Kısa Soru A: Castlevania Nocturne yazısında "Ayy sonunda Castlevania" ile başlayıp "bu hafta da..." ile biten kısmı aynen yeniden yazar mısın?
Kısa Soru B: Castlevania Nocturne yazısına göre Richter Belmont, Trevor ve Sypha'nın nesi oluyor?

Ayy sonunda Castlevania - Nocturne Serisi'ne de başladım. Kurban Bayramı tatiline de ilk sezonu sıkıştırdım. Dolayısıyla da ilk sezon yorumu öncelikli gelecek, heyecanla ikinci sezonu izleyeceğim bu hafta da...
Sezon : 1. sezonBölüm sayısı : 8 bölüm (sadece ilk sezon)Türü : Animasyon, Aksiyon, Dram, MaceraYaş Sınırı : +18Yapım tarihi : 2023-Yapımcı : Clive Bradley
Puanım : 9 / 10
Castlevania Serisini çok sevmiştim, hatta öyle ki bir oturuşta bütün sezonları ve bölümleri peş peşe izlemiştim. Castlevania Nocturne dizisi de çıkınca kesin izleyeceğim demiştim kendi kendime ama bir türlü fırsat bulamamıştım. Biliyorsunuz ki ben bir diziye başlayınca bitirmeden kitap okuyamıyorum dolayısıyla da hemen ne yazık ki başlamıyorum dizi izlemeye... Ancak bayramı fırsat bilerek gece oturdum izledim. Mutlu ben 😀
Dizinin kısaca konusundan bahsetmek gerekirse; Castlevania zamanından yıllar geçmiş, o diziden tanıdığımız Trevor Belmont ve Sypha'nın torununun çocuğu olmuş... biz de tam olarak onun dizisini izliyorum. Richter Belmont, Trevor ve Sypha'nın torununun çocuğu... Bu kısa bilgiyi verdikten sonra dizinin konusuna geçeyim...

Veri Kümesi İçeriği:

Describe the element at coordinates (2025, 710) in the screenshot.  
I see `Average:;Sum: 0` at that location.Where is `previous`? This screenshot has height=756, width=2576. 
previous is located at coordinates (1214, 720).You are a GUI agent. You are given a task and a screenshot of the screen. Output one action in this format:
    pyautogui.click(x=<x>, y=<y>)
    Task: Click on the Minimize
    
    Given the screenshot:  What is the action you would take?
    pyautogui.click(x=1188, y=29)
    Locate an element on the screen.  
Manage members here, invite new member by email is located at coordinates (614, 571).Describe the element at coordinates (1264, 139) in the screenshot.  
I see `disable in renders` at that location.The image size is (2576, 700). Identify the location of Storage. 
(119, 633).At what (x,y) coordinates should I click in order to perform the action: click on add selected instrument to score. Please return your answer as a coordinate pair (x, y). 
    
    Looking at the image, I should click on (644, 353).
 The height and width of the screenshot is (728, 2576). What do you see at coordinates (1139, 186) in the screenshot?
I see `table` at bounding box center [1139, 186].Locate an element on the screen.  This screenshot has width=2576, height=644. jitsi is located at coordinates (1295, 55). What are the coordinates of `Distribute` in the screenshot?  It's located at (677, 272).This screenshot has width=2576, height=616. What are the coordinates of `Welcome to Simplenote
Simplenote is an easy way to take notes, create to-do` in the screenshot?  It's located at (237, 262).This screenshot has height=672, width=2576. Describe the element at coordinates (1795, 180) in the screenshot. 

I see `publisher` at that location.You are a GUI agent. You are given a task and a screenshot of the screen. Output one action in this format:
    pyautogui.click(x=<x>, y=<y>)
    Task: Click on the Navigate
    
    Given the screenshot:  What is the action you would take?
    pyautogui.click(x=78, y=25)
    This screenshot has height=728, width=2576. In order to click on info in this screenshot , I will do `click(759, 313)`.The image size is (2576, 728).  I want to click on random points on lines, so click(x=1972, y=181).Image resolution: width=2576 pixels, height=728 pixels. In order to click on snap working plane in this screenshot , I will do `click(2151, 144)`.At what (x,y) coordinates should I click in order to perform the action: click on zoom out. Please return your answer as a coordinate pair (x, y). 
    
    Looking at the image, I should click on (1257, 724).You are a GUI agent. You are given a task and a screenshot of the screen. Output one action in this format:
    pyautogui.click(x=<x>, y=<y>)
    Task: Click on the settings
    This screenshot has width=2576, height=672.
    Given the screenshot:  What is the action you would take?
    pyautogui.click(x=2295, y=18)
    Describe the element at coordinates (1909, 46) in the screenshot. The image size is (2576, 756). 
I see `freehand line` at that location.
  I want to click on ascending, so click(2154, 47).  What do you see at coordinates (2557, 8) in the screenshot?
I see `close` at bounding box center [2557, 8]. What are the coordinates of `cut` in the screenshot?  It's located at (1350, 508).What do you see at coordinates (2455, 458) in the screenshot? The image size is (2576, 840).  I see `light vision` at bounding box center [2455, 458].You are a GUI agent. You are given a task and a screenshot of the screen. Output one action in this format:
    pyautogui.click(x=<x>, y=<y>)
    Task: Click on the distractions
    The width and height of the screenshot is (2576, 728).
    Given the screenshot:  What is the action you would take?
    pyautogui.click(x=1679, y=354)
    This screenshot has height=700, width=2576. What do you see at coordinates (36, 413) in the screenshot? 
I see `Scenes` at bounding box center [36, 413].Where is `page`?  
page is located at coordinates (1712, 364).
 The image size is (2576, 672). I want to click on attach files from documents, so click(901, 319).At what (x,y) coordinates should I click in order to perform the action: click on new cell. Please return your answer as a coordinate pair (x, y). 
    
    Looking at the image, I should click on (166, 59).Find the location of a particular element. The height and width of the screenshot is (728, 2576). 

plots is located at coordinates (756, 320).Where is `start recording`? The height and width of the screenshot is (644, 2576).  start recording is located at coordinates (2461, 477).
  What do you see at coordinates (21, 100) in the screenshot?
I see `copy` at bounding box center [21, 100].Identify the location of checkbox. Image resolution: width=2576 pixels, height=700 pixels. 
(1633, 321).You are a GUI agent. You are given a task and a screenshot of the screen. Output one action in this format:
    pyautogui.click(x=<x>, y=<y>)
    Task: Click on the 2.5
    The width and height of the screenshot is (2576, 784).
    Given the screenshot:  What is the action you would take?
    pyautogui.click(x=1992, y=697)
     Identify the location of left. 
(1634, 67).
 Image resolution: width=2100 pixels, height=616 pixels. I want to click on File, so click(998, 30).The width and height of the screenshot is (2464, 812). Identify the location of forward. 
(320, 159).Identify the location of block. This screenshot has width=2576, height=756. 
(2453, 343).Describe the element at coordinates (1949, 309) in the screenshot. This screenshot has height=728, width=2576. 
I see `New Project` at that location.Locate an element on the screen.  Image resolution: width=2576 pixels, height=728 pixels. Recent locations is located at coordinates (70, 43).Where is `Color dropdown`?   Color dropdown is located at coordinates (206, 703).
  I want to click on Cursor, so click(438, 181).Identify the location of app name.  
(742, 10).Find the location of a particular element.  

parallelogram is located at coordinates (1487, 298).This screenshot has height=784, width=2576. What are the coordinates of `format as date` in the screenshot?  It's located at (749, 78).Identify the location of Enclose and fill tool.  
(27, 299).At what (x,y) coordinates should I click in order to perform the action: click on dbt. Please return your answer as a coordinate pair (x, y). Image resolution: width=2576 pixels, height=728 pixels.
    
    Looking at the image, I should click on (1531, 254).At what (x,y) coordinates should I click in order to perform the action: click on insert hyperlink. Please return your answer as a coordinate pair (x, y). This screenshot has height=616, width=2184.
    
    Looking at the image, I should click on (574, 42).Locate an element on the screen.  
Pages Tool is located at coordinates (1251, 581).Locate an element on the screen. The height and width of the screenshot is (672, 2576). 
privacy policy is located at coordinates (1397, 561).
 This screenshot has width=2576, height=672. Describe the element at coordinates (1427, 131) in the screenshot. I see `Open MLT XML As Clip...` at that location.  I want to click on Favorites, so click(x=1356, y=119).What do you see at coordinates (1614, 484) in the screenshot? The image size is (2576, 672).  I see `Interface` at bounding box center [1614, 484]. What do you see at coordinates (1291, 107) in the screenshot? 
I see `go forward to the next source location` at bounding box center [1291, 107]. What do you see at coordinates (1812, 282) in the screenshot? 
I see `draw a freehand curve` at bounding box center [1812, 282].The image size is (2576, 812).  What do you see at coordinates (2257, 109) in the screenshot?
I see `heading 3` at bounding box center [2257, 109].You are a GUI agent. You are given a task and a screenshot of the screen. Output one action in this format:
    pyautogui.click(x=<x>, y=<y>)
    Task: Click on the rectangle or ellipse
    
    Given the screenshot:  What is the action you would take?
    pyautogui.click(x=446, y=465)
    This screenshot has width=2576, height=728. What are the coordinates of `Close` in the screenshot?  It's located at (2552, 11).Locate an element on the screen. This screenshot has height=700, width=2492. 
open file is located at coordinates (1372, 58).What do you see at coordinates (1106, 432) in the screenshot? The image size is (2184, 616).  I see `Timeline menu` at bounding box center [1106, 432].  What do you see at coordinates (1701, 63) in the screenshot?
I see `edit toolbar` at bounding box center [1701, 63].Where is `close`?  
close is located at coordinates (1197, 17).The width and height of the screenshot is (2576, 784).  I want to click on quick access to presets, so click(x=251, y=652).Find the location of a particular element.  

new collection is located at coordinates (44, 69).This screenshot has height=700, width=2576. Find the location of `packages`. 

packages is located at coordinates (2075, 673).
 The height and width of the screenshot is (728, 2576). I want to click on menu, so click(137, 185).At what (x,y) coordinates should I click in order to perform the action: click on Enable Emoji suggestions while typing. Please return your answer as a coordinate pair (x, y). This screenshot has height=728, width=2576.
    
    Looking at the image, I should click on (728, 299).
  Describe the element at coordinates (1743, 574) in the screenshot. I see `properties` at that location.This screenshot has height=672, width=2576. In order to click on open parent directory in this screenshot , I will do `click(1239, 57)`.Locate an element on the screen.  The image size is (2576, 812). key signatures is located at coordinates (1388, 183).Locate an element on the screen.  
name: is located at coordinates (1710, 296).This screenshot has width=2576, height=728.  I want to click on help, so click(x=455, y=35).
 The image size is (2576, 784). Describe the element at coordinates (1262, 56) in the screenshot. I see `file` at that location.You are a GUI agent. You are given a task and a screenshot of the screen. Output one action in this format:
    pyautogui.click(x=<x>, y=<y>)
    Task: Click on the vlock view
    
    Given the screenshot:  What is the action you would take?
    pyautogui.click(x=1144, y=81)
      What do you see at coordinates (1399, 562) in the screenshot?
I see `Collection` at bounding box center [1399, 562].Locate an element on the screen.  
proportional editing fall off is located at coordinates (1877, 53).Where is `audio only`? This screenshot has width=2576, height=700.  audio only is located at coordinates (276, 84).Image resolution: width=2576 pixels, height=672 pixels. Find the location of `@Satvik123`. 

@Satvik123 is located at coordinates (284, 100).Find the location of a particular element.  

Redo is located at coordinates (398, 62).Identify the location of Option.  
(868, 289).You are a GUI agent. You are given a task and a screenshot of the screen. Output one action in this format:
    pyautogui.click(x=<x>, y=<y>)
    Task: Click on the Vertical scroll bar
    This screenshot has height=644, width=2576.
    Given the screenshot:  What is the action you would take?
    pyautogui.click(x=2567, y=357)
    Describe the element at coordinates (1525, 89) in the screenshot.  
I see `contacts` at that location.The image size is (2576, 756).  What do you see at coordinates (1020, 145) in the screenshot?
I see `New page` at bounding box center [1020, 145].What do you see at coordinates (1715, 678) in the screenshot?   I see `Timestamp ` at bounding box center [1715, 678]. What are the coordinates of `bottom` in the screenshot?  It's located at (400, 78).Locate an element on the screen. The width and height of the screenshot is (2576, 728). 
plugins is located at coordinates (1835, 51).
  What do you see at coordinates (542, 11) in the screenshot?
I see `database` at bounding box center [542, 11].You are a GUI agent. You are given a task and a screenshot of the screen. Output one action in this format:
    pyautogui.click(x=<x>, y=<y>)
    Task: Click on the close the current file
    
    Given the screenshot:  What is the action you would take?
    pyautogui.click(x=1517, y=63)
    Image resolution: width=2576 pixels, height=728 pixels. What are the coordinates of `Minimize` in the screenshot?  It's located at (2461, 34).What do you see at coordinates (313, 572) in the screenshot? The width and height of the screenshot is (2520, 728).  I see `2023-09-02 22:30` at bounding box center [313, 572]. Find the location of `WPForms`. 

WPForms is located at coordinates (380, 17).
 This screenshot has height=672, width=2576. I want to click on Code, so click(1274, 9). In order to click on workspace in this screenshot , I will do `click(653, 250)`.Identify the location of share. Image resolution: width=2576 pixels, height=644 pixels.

Sorunun Çözümü A:
Ayy sonunda Castlevania - Nocturne Serisi'ne de başladım. Kurban Bayramı tatiline de ilk sezonu sıkıştırdım. Dolayısıyla da ilk sezon yorumu öncelikli gelecek, heyecanla ikinci sezonu izleyeceğim bu hafta da...

Sorunun Çözümü B: Torununun çocuğu.